◆ TASK REQUIREMENTS
Below are some records. Quote exactly the lines from the one that contains "Viewport: 640px width, 504px" through the last, both included, and leave out the pictures.

◆ TASK DATA
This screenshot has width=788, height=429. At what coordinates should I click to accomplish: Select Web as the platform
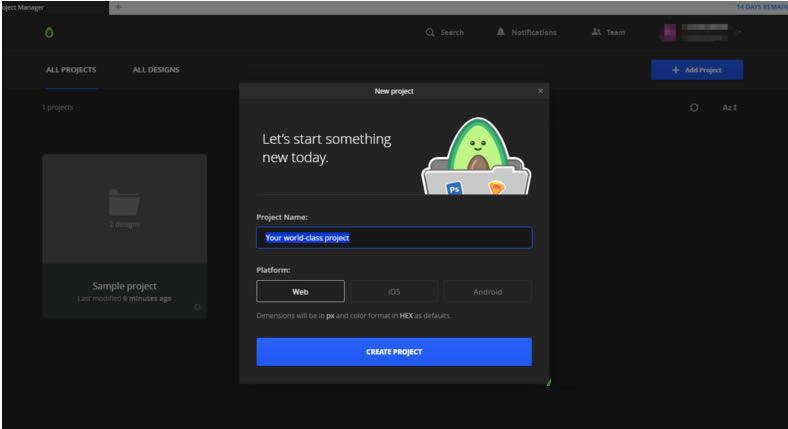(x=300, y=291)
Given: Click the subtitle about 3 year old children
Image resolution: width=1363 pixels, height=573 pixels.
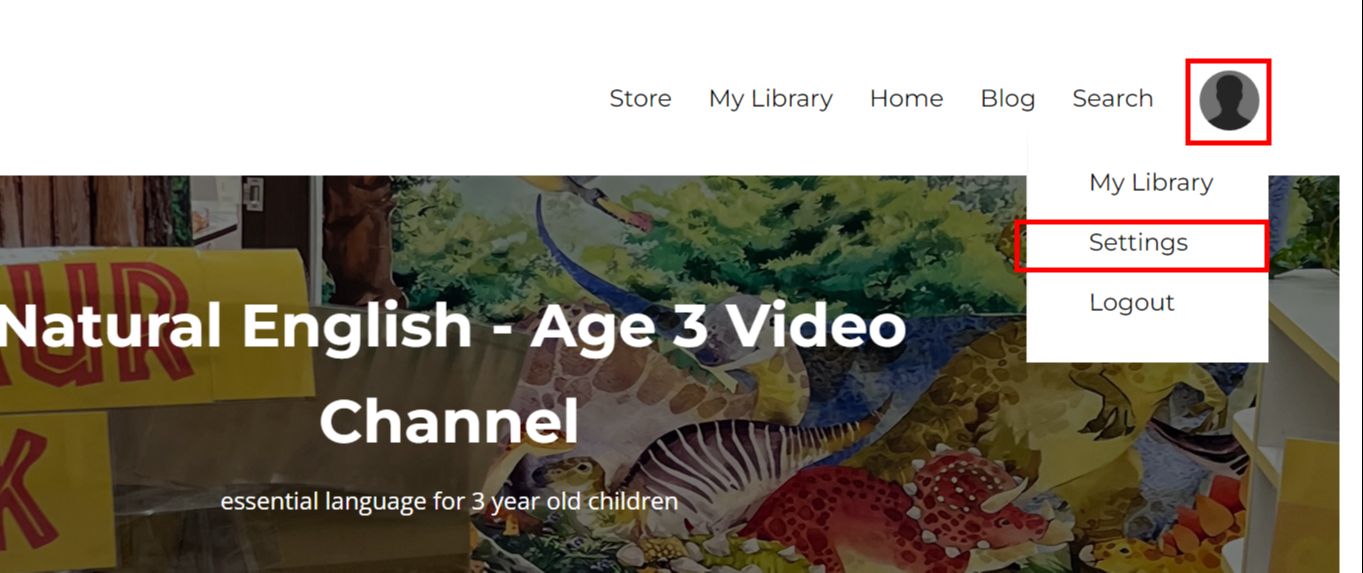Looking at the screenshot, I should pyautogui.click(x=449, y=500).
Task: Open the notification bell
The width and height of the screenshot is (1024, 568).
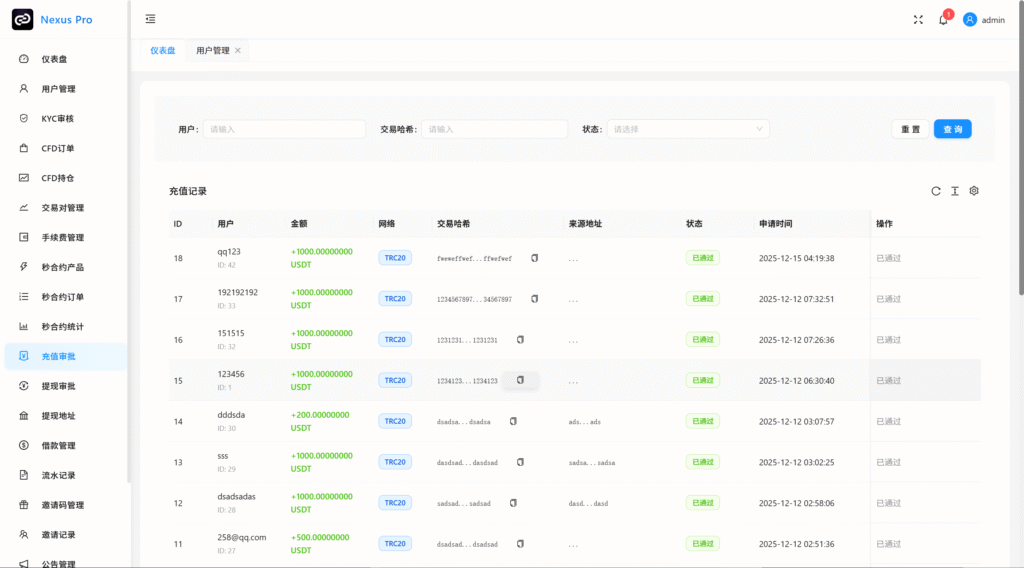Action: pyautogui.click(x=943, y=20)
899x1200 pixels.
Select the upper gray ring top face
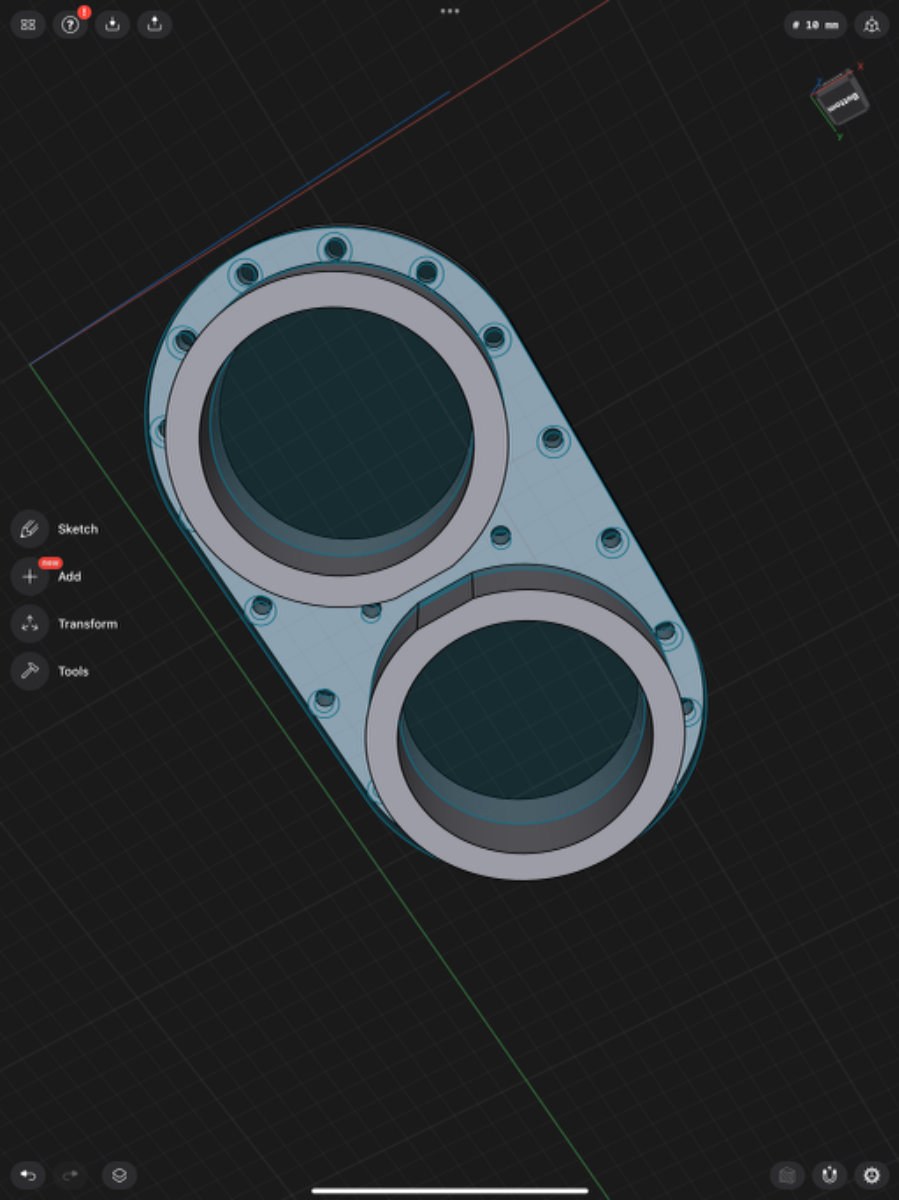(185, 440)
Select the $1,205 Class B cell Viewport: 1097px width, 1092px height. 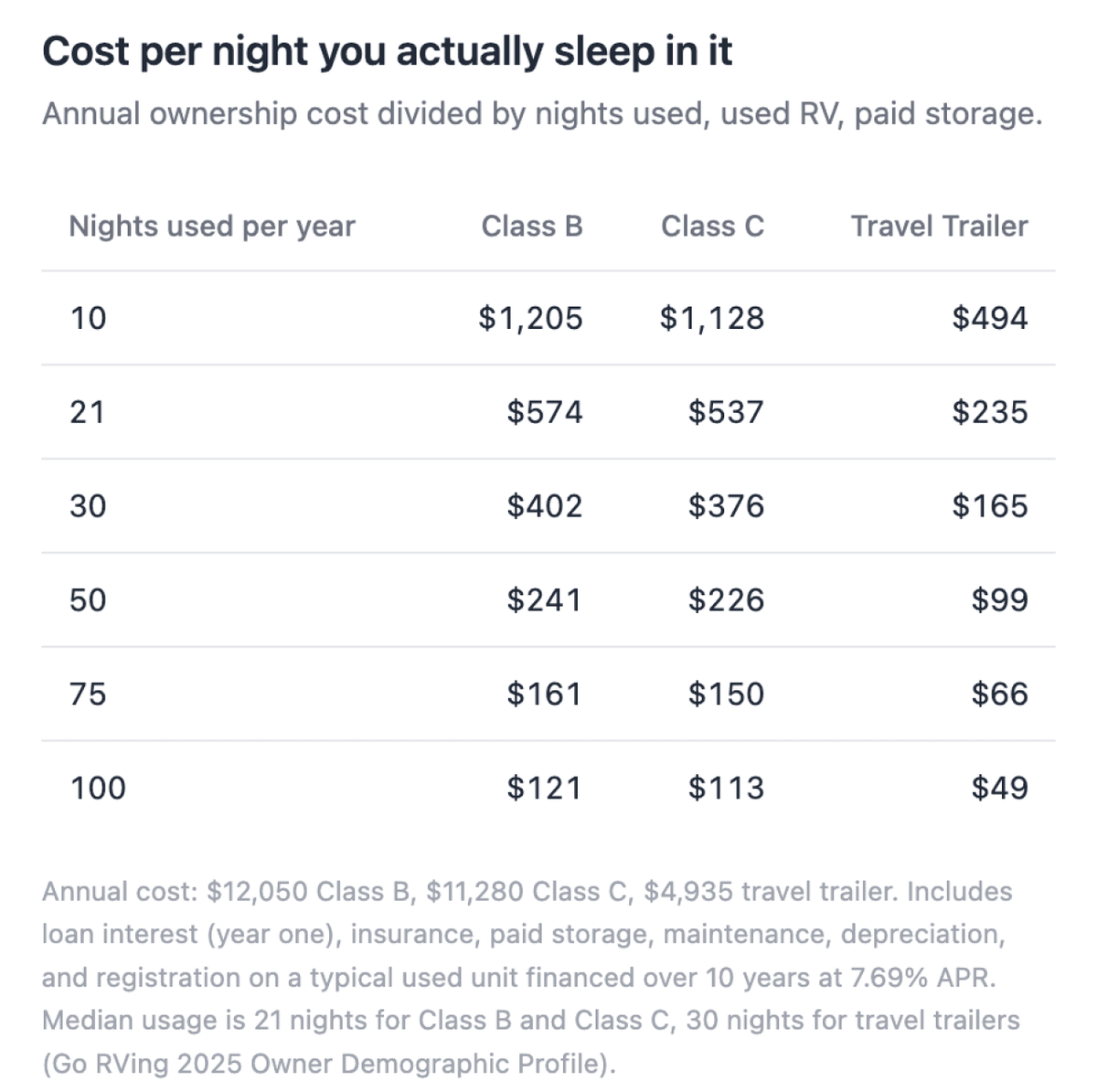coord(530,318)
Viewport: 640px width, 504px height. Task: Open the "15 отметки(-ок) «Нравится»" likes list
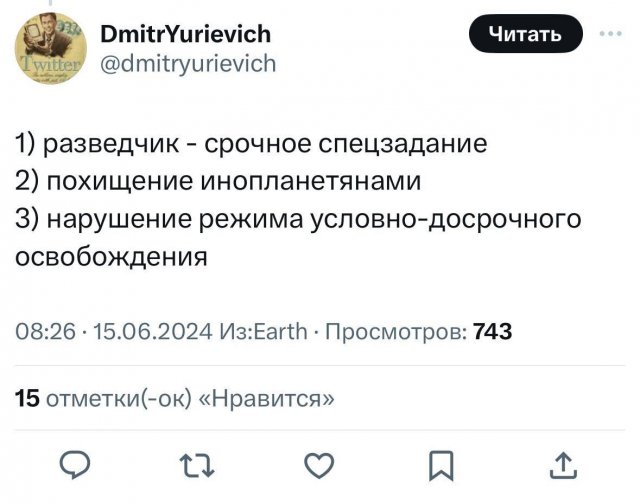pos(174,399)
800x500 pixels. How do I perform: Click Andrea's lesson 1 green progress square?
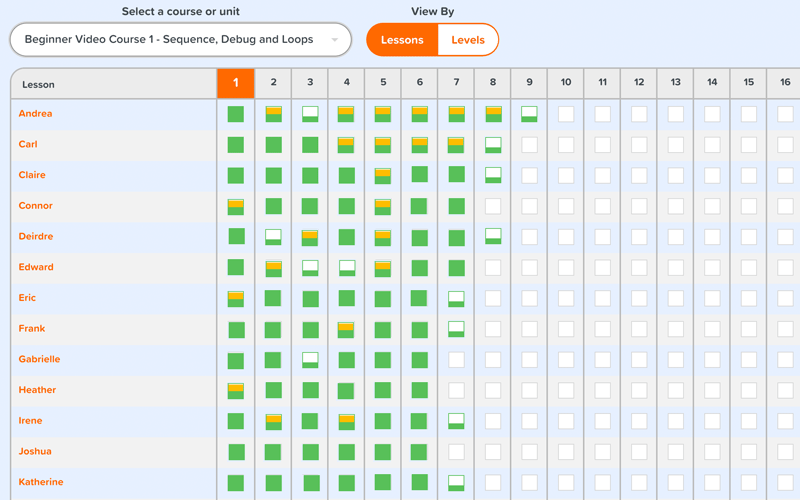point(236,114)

◆ ANSWER TO THIS EXERCISE
Viewport: 640px width, 504px height. Task: Open the "15 отметки(-ок) «Нравится»" likes list
pos(174,399)
800x500 pixels. How do I perform: Click Andrea's lesson 1 green progress square?
point(236,114)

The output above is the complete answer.